Gatland has earned the right to do it his way
All Black hooker Coles unlikely to make first Test against Lions
"It's all rugby, mate," said then coach Martin Johnson.
"Rucking, tackling, kicking, running, passing. It's all rugby."
This came in response to how England's unimaginative, physical brand of rugby was thwarted by Ireland, thus crumbling their designs on a Grand Slam in 2011.
The former British & Irish Lions captain was soon to be sacked as national boss - not before he made a convincing defence of his rugby principles.
The revered Englishman had a valuable point.
'Leicester's Way' is not the same as 'Leinster's Way'. 'Scarlets' Way' is not the same as 'Munster's Way'.
It has already been widely argued how the Lions can't beat the All Blacks by playing the 'New Zealand Way'.
In fact, they have to come together from a base of four different ways of playing the game to challenge the best in the world. This is a near impossible task.
South Africa were not inclined to stray too far from their traditional set-piece power game when they ruled the world.
Anyway, when did it become a sin to play to your strengths?
"I don't know why I have to f****** keep defending myself," Warren Gatland could be heard to say on microphone at the conclusion of an uncomfortable press conference in which the latest challenge came about his belief system.

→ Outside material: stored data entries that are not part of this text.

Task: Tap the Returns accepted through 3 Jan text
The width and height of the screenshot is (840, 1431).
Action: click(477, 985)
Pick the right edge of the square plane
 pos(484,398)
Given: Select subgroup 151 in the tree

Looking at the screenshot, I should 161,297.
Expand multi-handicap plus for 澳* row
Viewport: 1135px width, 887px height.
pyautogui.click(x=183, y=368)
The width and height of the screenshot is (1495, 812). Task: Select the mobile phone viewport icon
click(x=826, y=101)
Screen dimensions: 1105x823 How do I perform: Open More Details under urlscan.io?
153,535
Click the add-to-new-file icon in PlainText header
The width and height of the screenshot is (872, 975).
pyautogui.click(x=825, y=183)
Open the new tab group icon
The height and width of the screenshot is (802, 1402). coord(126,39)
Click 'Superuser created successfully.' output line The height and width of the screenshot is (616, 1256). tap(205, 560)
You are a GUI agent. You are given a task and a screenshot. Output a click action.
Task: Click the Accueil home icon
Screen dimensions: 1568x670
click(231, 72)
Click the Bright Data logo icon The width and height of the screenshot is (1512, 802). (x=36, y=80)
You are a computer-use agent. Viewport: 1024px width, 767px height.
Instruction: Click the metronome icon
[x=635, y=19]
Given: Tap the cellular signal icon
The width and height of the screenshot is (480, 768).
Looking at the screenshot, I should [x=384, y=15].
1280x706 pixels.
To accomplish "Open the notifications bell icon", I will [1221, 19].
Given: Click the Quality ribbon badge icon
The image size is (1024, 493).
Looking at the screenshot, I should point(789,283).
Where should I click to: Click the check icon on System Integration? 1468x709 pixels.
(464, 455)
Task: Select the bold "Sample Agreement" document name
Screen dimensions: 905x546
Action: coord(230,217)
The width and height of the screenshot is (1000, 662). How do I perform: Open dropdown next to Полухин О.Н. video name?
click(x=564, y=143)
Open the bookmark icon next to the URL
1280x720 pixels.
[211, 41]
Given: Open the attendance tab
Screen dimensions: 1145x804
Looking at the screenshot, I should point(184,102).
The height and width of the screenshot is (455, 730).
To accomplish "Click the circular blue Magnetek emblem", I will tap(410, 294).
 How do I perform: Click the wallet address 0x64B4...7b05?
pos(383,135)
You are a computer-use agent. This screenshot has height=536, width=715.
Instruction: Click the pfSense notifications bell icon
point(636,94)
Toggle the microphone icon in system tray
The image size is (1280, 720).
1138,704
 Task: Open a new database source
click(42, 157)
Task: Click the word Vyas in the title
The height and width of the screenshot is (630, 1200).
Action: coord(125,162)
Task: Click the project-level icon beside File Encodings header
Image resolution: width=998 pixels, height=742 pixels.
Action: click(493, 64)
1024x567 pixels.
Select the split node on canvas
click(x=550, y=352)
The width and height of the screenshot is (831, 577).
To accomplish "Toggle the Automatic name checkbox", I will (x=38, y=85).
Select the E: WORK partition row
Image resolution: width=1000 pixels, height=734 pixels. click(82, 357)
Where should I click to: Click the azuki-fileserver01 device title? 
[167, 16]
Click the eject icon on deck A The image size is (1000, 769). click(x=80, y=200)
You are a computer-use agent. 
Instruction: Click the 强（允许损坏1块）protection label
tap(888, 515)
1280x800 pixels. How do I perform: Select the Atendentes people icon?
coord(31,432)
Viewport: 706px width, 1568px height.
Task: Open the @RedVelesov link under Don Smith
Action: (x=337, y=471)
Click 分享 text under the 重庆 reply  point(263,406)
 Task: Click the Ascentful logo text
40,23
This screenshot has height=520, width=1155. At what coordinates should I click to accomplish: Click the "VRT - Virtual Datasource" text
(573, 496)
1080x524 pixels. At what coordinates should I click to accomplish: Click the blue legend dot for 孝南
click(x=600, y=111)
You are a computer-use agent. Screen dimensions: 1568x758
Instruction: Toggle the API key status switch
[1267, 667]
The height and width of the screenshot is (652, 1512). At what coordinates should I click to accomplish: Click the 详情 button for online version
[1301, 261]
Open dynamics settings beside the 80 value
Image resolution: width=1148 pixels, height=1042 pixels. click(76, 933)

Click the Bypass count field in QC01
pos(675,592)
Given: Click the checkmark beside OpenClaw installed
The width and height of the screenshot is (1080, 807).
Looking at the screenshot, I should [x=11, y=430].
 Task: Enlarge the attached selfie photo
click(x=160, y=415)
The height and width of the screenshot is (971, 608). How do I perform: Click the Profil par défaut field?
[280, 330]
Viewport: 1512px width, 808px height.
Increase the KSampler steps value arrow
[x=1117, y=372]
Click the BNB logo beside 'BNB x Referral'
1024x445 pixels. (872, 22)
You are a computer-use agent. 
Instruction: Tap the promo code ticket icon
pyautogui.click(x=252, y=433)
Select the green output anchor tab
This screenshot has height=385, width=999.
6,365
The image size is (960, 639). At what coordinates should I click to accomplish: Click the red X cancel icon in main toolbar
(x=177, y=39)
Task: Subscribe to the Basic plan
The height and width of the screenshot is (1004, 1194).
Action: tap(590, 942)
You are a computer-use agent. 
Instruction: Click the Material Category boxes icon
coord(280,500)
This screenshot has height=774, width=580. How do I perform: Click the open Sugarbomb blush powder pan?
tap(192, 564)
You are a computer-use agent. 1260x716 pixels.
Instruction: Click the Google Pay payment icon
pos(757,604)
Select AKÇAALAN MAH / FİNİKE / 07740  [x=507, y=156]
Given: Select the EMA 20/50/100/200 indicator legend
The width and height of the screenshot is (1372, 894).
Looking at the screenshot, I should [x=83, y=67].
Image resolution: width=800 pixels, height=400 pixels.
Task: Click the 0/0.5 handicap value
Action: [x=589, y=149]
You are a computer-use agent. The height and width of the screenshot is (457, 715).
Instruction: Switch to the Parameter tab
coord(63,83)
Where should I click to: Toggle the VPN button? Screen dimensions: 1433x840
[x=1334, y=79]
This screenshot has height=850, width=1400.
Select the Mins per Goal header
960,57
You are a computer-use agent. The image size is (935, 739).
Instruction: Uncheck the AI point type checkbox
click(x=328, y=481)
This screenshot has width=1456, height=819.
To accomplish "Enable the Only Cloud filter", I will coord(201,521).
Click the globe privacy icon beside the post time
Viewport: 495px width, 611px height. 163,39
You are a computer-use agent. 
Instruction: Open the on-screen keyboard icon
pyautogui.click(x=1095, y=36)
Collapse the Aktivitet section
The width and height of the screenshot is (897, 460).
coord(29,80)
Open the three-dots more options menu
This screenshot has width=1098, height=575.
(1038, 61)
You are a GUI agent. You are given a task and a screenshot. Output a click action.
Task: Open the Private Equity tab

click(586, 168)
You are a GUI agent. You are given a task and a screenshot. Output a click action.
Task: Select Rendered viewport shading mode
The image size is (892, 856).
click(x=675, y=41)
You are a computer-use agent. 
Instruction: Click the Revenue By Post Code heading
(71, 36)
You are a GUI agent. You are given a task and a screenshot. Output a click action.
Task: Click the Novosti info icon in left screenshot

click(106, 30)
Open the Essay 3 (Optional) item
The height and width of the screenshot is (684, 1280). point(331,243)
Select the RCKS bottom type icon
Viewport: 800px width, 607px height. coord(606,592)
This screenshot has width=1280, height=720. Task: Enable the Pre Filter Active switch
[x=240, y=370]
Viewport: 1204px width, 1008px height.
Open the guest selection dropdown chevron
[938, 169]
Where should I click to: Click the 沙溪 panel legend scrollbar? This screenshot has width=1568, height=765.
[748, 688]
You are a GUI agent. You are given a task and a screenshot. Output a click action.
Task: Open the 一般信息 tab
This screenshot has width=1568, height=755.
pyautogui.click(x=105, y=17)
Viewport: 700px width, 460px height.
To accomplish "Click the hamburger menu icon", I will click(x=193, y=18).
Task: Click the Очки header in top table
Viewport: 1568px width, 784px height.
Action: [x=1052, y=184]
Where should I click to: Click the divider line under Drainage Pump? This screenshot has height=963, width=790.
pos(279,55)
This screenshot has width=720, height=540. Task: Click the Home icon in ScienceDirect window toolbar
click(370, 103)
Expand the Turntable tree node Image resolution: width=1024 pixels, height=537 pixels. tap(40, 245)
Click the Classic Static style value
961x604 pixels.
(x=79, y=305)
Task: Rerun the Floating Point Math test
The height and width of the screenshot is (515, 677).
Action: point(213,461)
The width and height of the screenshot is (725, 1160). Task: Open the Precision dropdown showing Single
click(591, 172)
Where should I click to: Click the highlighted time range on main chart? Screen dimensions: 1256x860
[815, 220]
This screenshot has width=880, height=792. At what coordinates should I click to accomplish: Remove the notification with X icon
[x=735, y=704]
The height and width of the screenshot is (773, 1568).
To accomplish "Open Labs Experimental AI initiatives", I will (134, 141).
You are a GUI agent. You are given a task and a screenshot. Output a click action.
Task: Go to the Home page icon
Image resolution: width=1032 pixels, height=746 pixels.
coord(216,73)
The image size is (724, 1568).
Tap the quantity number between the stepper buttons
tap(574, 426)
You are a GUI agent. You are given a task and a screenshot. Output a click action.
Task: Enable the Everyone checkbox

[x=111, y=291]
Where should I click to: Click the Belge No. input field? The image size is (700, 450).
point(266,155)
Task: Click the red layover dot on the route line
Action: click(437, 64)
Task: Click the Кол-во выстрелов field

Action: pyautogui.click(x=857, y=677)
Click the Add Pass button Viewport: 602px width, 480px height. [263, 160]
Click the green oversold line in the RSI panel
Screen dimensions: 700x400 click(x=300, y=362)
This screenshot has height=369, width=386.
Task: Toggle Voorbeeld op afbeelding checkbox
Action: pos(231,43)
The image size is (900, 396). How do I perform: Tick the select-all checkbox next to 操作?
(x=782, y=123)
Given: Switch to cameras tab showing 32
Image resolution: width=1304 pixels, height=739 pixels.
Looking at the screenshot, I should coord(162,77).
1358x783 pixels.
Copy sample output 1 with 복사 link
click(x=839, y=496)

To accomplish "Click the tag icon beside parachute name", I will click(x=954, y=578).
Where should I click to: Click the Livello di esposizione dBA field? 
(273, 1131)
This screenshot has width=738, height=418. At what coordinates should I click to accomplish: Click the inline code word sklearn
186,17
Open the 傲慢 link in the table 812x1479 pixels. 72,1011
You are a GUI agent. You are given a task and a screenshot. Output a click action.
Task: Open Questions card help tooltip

It has been good enough for the hard-to-please folk of Wales for ten years.
That is quite a reign in quite an unforgiving environment.
Gatland has, quite rightly, earned the right to do it his way from his success at Wasps, at Waikato, at Wales and for the 2013 The British & Irish Lions. The overlords of the Lions have not re-hired him to be anything other than what he has been - a winner.
It would be foolhardy, in the extreme, to map out a radical move away from his style of play in order to make for a more aesthetically pleasing series against the world champions.
The attraction of 'Warrenball' - he obviously doesn't care for the term - is that it is relatively simple and, literally, straightforward.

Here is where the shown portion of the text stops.